Methods. Peripheral blood mononuclear cells (PBMCs) were isolated from OCSCC (n=10 node positive, n=13 node negative, n=4 recurrent/metastatic) patients pre-treatment and analysed via conventional flow cytometry. Correlative clinicopathological data was collected for all patients. Statistical analysis was performed using RStudio (version 1.1.423).
Results. OCSCC patients stratified by nodal involvement status showed statistically significant differences in CD4/CD8 ratio. Patients with nodal involvement had a mean CD4/CD8 ratio of 5.01±0.91 compared to node negative patients who had a mean CD4/CD8 ratio of 2.45±0.38 (p=0.02). Stratified by TNM stage, mean CD4/CD8 ratios increased with stage but this was not significant (stage I 2.47±0.73; stage II 3.11±0.67; stage III 5.00±0; stage IV 4.34±0.87).
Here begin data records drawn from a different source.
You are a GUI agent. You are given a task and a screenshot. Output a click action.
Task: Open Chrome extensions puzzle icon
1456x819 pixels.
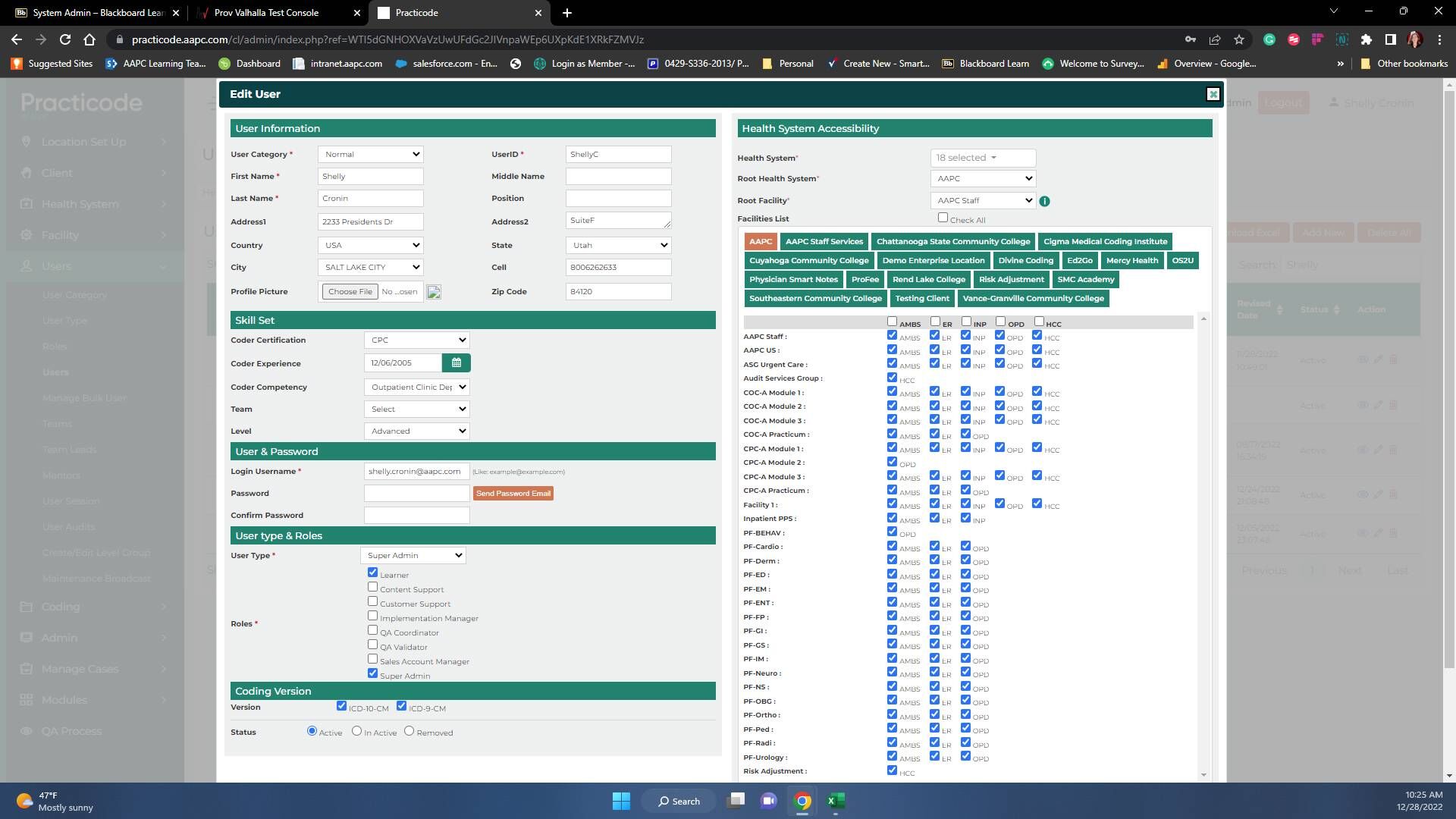1366,39
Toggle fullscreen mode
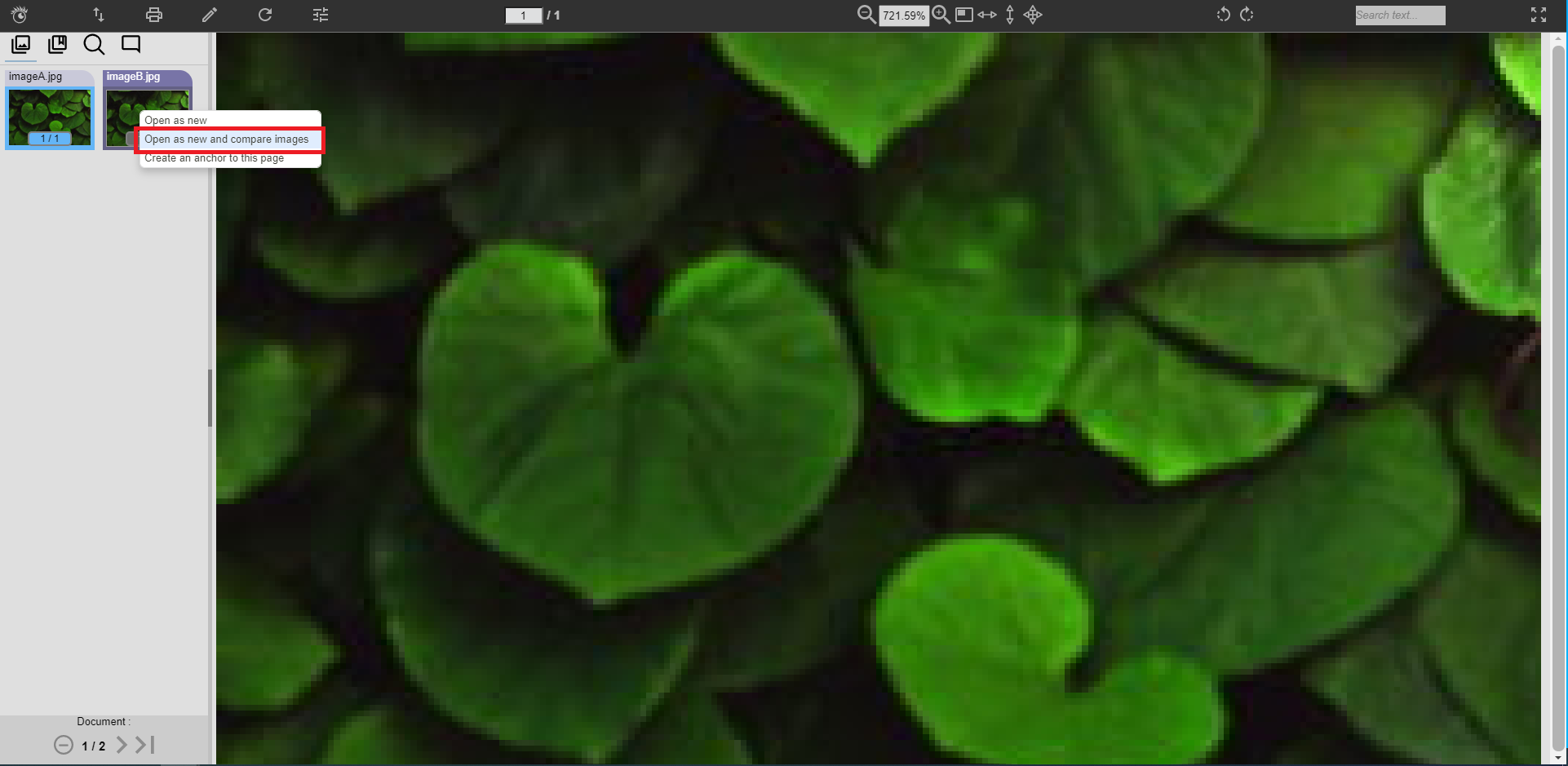This screenshot has height=766, width=1568. click(1539, 15)
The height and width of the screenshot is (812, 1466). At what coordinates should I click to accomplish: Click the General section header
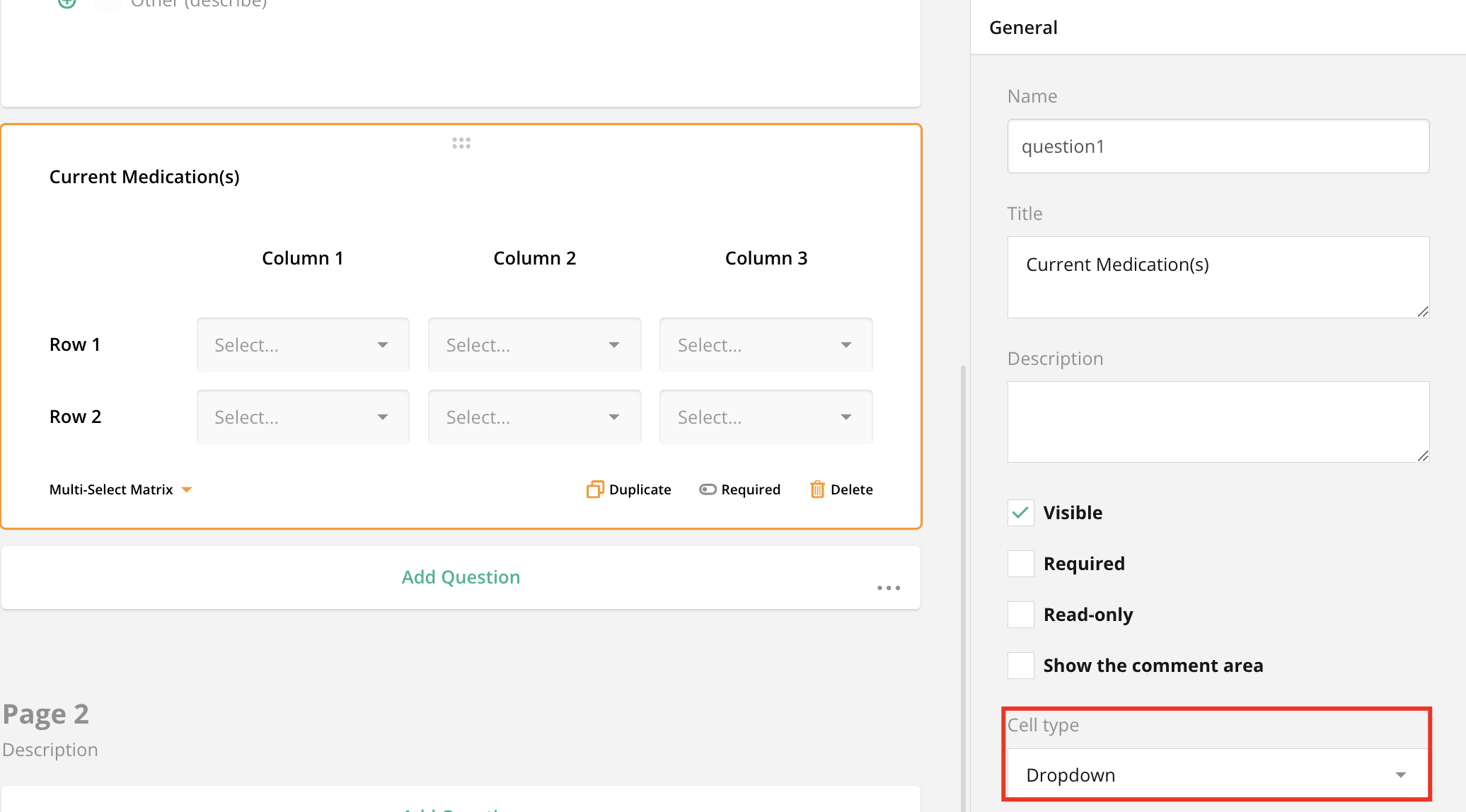click(1023, 28)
Conclusions. CD4/CD8 ratios were significantly higher in patients with lymph node involvement. Although not statistically significant, the association between a higher CD4/CD8 ratio and more advanced TNM stage aligns with this key finding. Continued follow-up of these patients is required for survival analysis but a significant correlation with nodal involvement highlights the potential utility of the CD4/CD8 ratio.